Dataset:
+ + + +

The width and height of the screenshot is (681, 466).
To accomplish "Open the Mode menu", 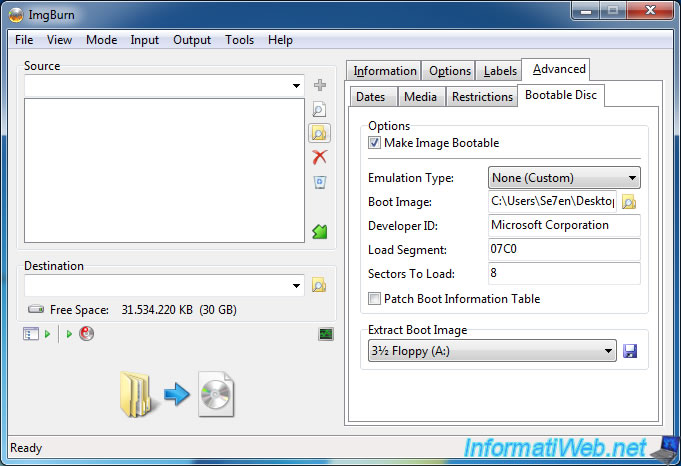I will click(101, 40).
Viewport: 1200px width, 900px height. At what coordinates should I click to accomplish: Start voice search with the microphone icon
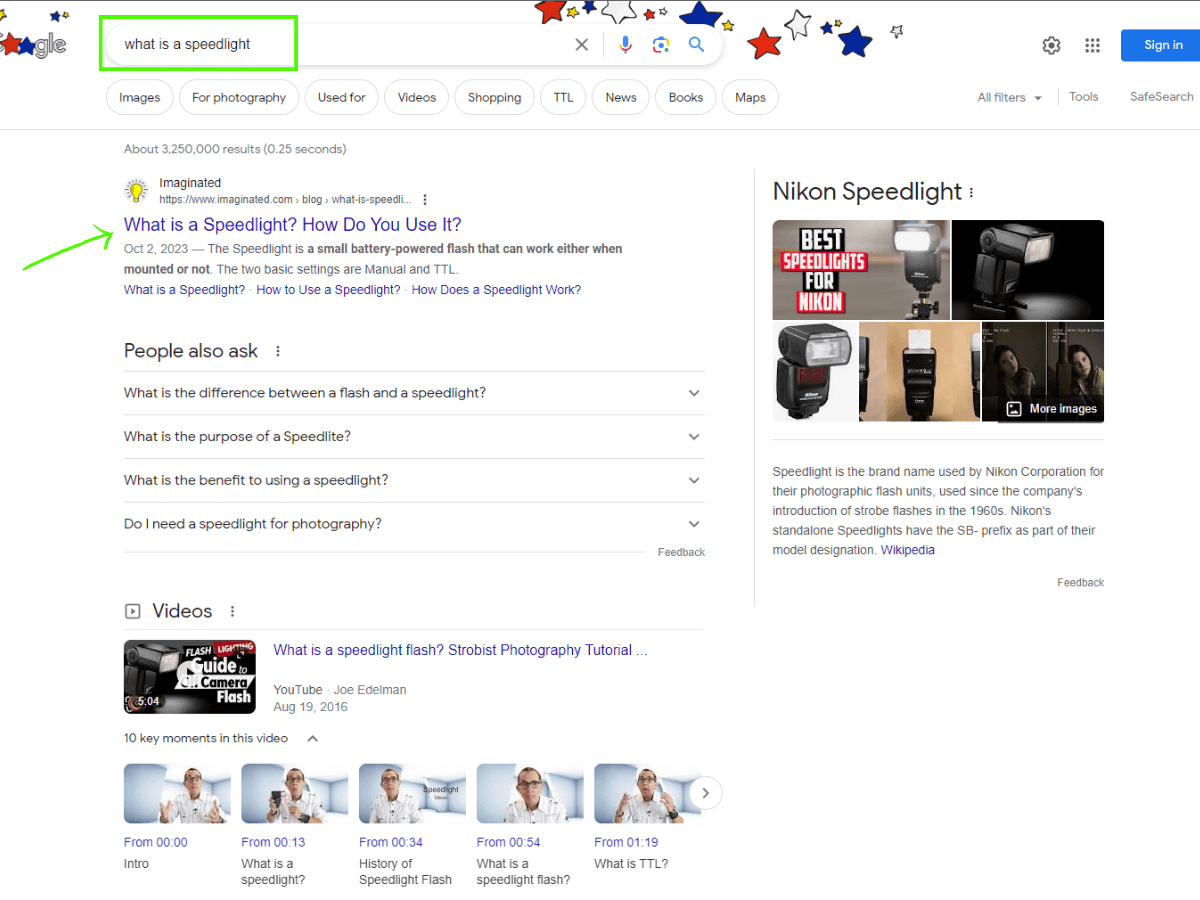click(x=625, y=45)
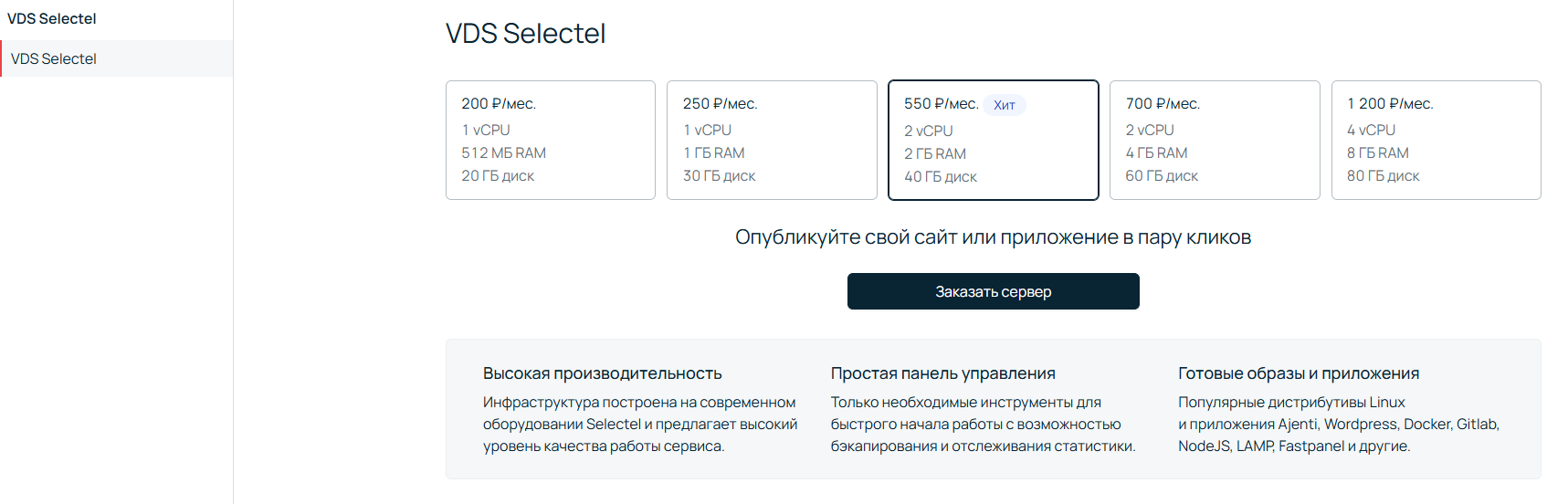Click the VDS Selectel page title
Screen dimensions: 1568x504
coord(525,33)
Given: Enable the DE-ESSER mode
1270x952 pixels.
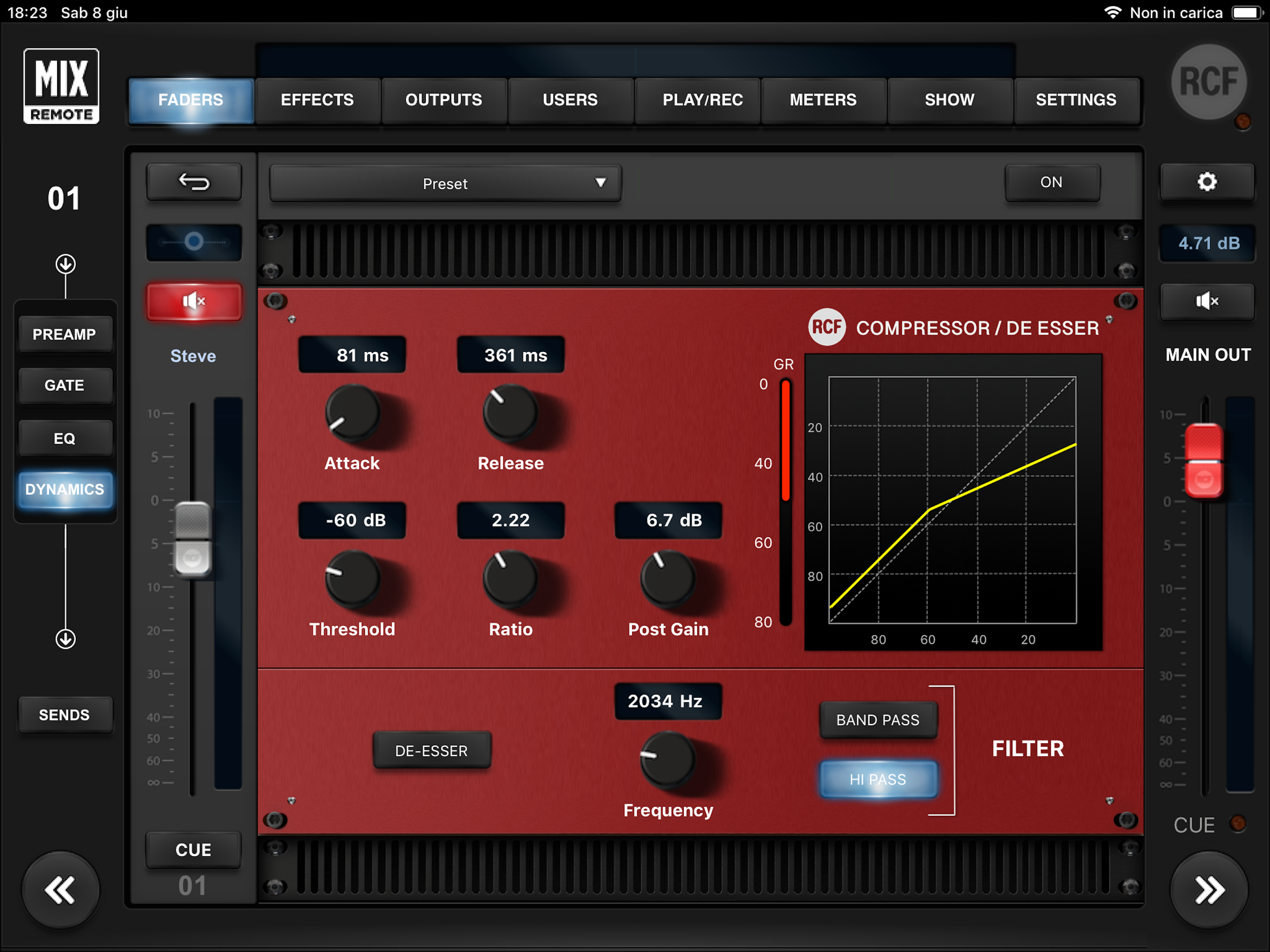Looking at the screenshot, I should point(431,750).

+ + + +

What to work on: Please quote everything in the listing above from the line containing "Viewport: 1200px width, 900px" down to the end of the listing, leaving the pictures out of your answer.

The response:
Viewport: 1200px width, 900px height. At what coordinates should I click to accomplish: Start voice search with the microphone icon
click(x=625, y=45)
Click the VDS Selectel page title
Screen dimensions: 1568x504
coord(525,33)
Given: Enable the DE-ESSER mode
1270x952 pixels.
Looking at the screenshot, I should point(431,750).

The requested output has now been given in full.